Al di là del Trono di Spade e della sua storia crocifissa dai fandom, la maggioranza dei pensieri sembrava essersi dissolta. Era stato un po' come se distraendosi con la serie avessero lasciato scivolare quel grosso grumo di polvere sotto un enorme tappeto, per guardarsi tranquilli la tv, ma dopo esserci rimasti seduti per così tanto tempo la superficie bitorzoluta prima o poi avrebbe cominciato a fargli dolere il sedere.
Casey non aveva dimestichezza con queste cose. Cercava di non pensare al fatto di sentirsi come in una specie di trappola, le cui sbarre erano composte dal senso di colpa per quel ballo e l'orgoglio. Il disagio provato alla festa in effetti non l'aveva provato solo nei confronti di Camillo, ma anche in quelli di tutti gli amici che le aveva presentato, solo che col fatto che non li avrebbe più incrociati fino al primo di settembre quel problema non si era posto nell'mmediato, andando a finire nella zona più fitta sotto il tappeto. Con Millo si era sempre trovata a suo agio, ragion per cui la giornata era trascorsa più tranquilla, e i suoi pensieri avevano smesso di accavallarsi fra loro con l'avvicinarsi della stanchezza.

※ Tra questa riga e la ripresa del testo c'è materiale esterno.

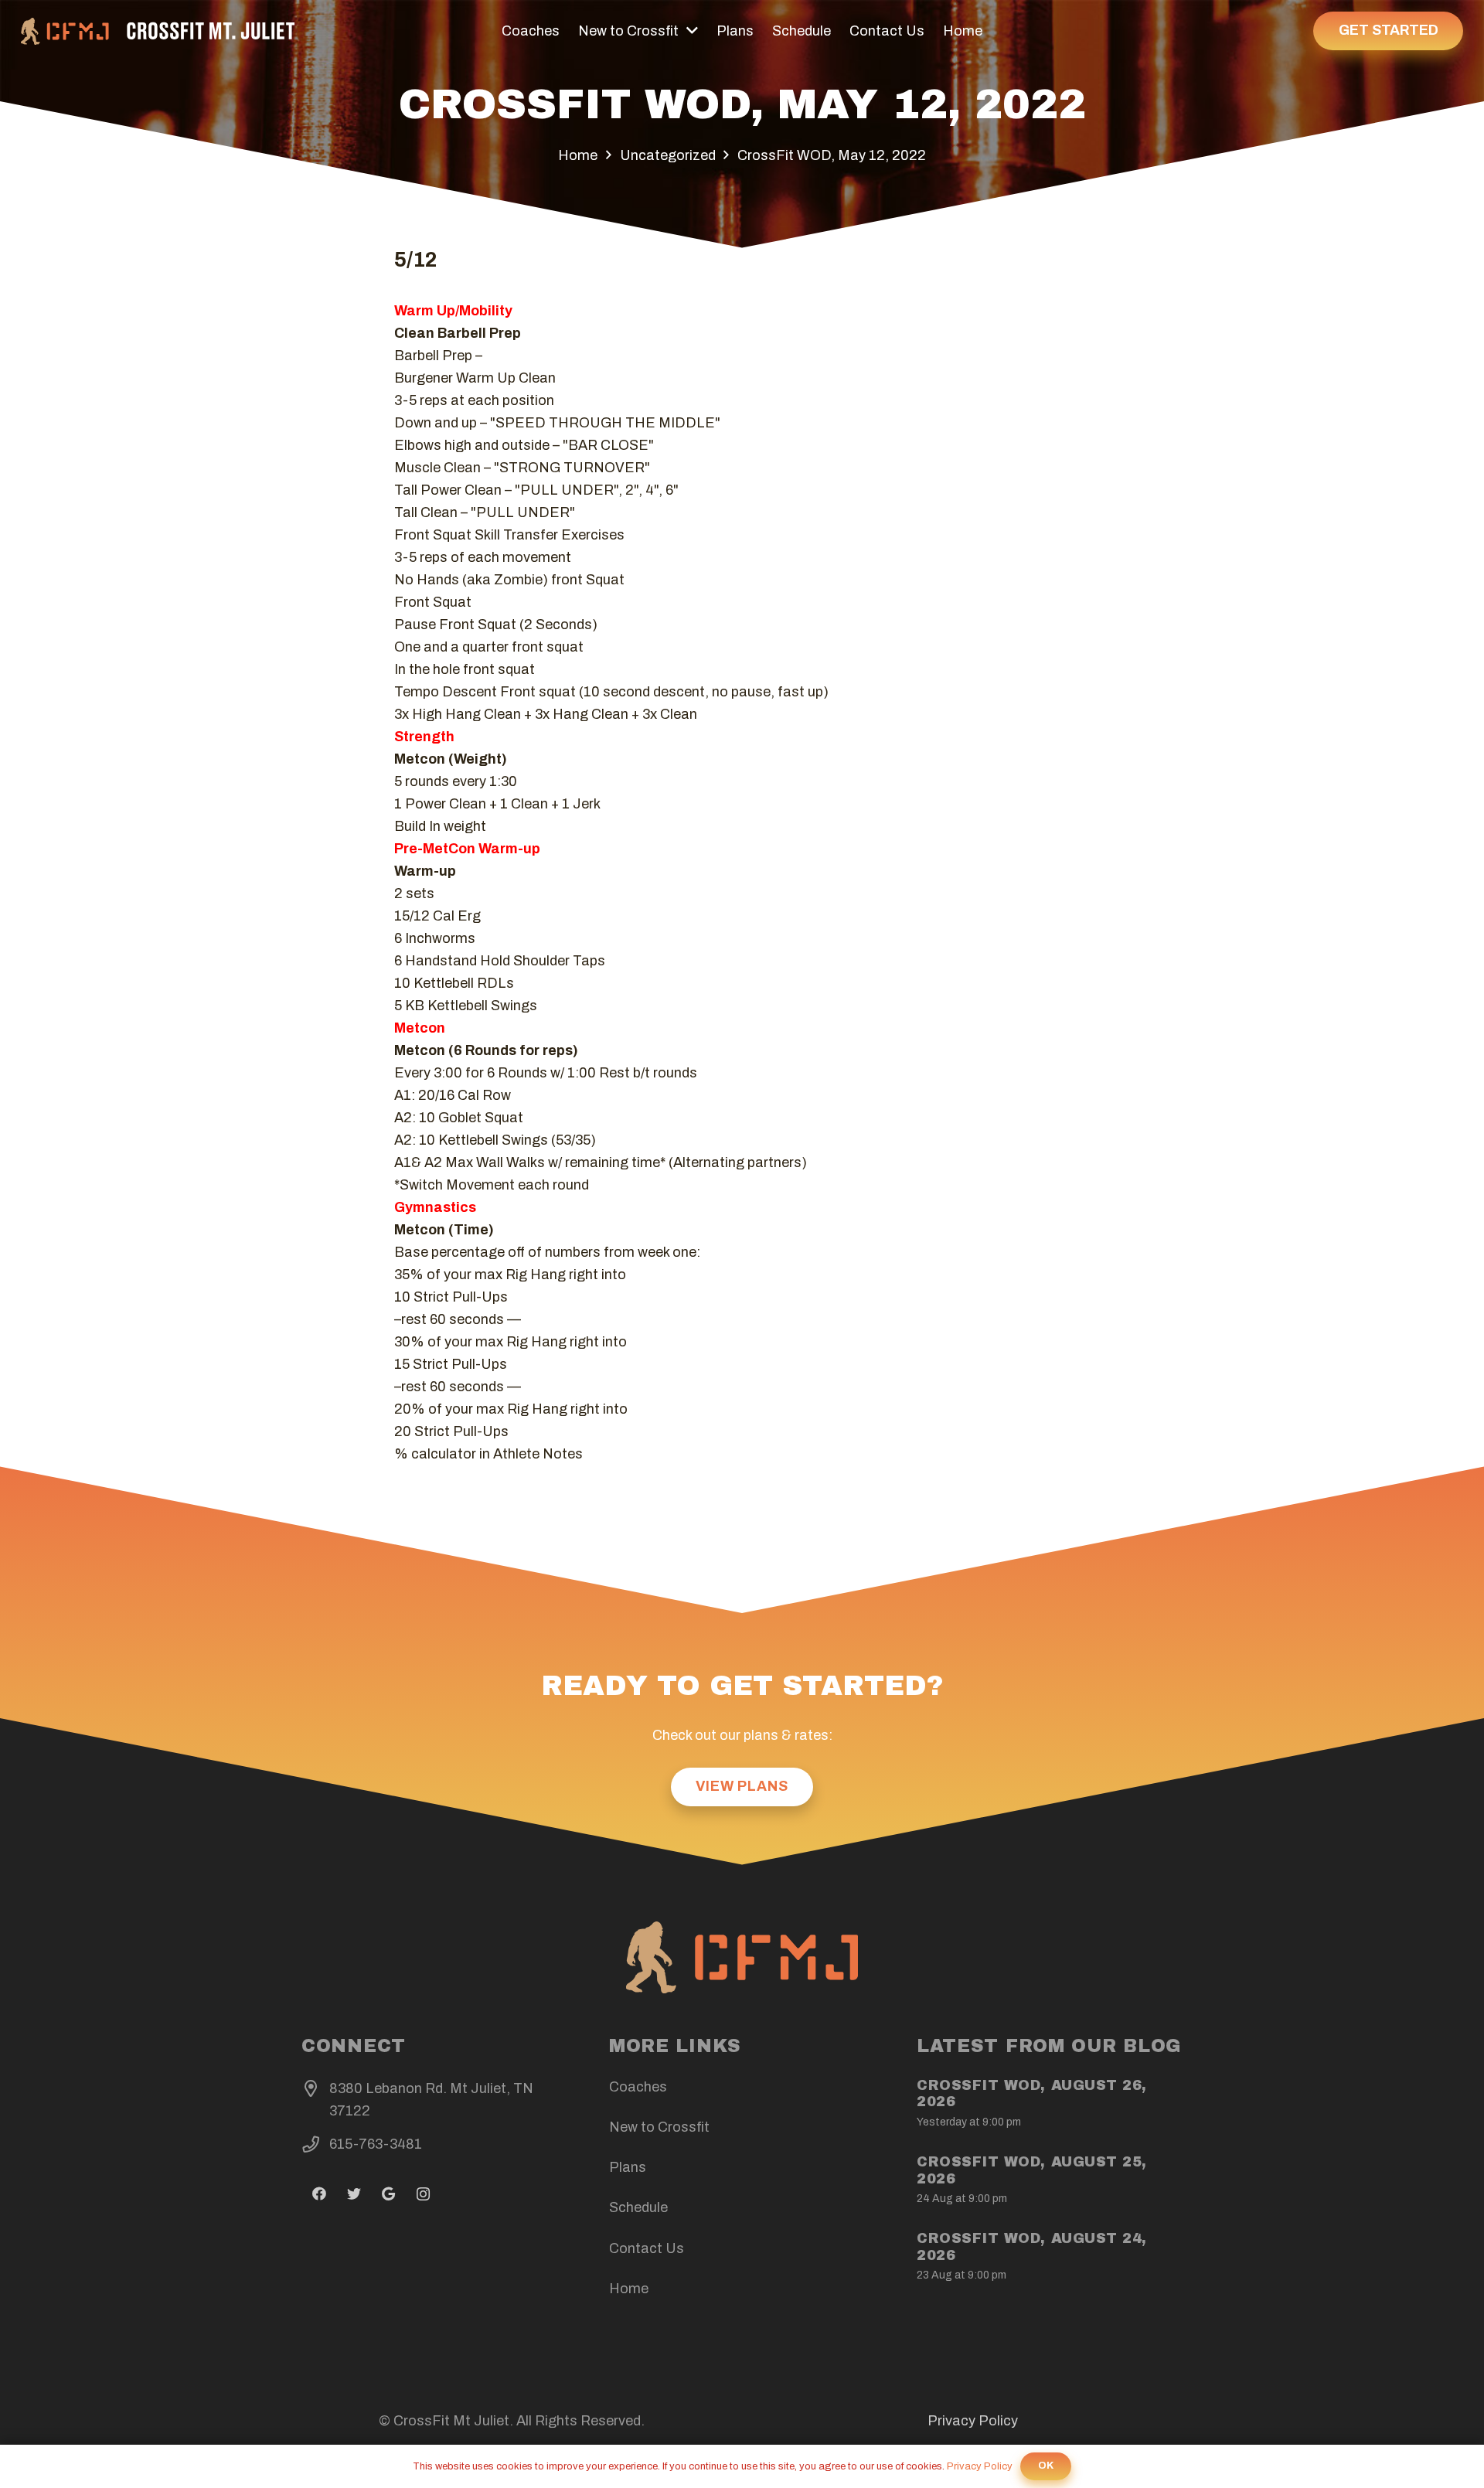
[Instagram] (423, 2194)
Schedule (638, 2207)
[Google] (388, 2194)
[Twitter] (353, 2194)
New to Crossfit (659, 2127)
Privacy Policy (973, 2420)
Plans (627, 2167)
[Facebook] (318, 2194)
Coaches (638, 2087)
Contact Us (646, 2248)
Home (628, 2288)
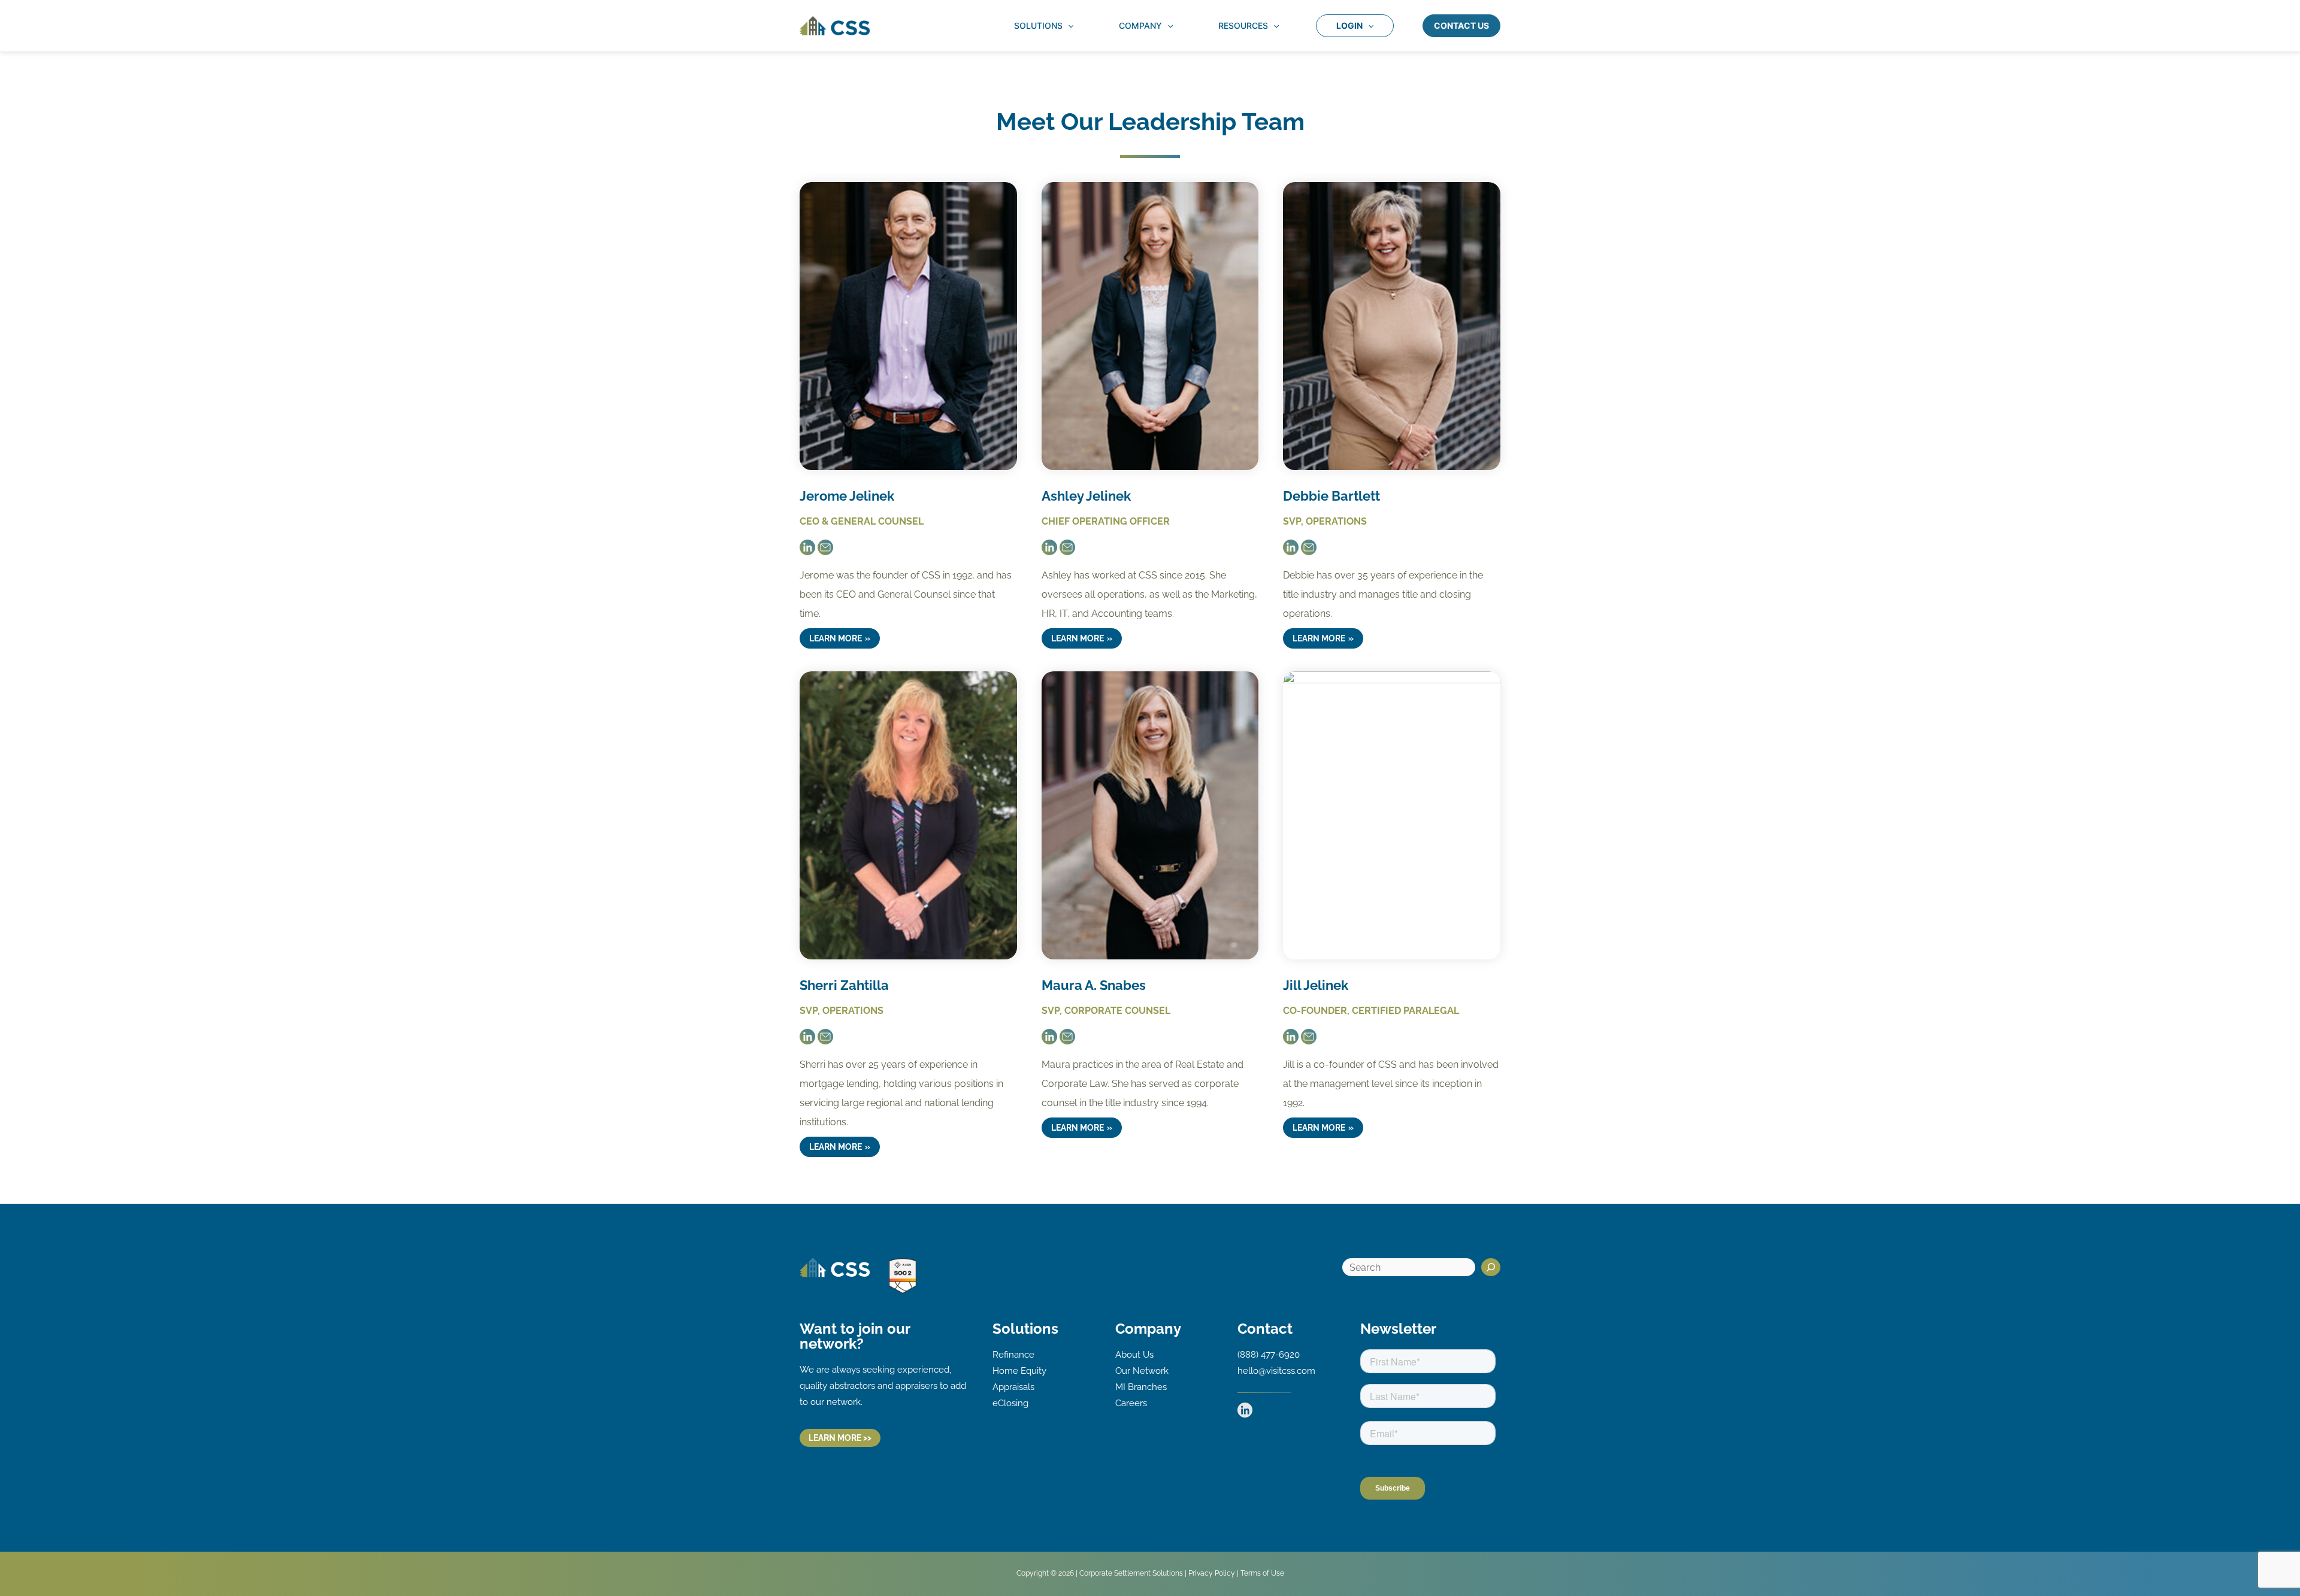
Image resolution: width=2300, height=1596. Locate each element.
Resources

Avevano un ottimo rapporto loro due, ne era consapevole. Lo era di meno delle ragioni per cui era così, e del motivo per cui provava sempre l'irrefrenabile desiderio di stargli addosso beccandosi i suoi baci. Spesso si era ritrovata a riflettere su quanto fosse accaduto velocemente fra loro, spinti l'uno all'altra con la stessa violenza con cui un bolide si abbatte sui cacciatori delle squadre di Quidditch. Era bastato un ballo, il trovarsi carini vicendevolmente, l'offesa scatenata da un leggero inganno, e ogni emozione si era moltiplicata all'infinito rendendo tutto così unico e bello da condensare le giornate dei primi mesi attorno al pensiero di lui. Ovviamente non era solo quello: si divertivano un mondo insieme, sia quando stavano attaccati come una cozza al suo scoglio che non. Fra tutti - e soprattutto fra tutte le assenze che il periodo le aveva affibbiato, da Caleb a Drinky - lui era la migliore ancora di salvezza per i suoi momenti più grigi. Ragion per cui, nonostante l'orgoglio, era andata da lui senza ribatter nulla della precedente discussione, e si era lasciata sprofondare nel suo abbraccio durante la visione della serie.
«Spero sul serio che non faranno uno spin-off su Arya. Credo che farei saltare in aria la sede dell'HBO.»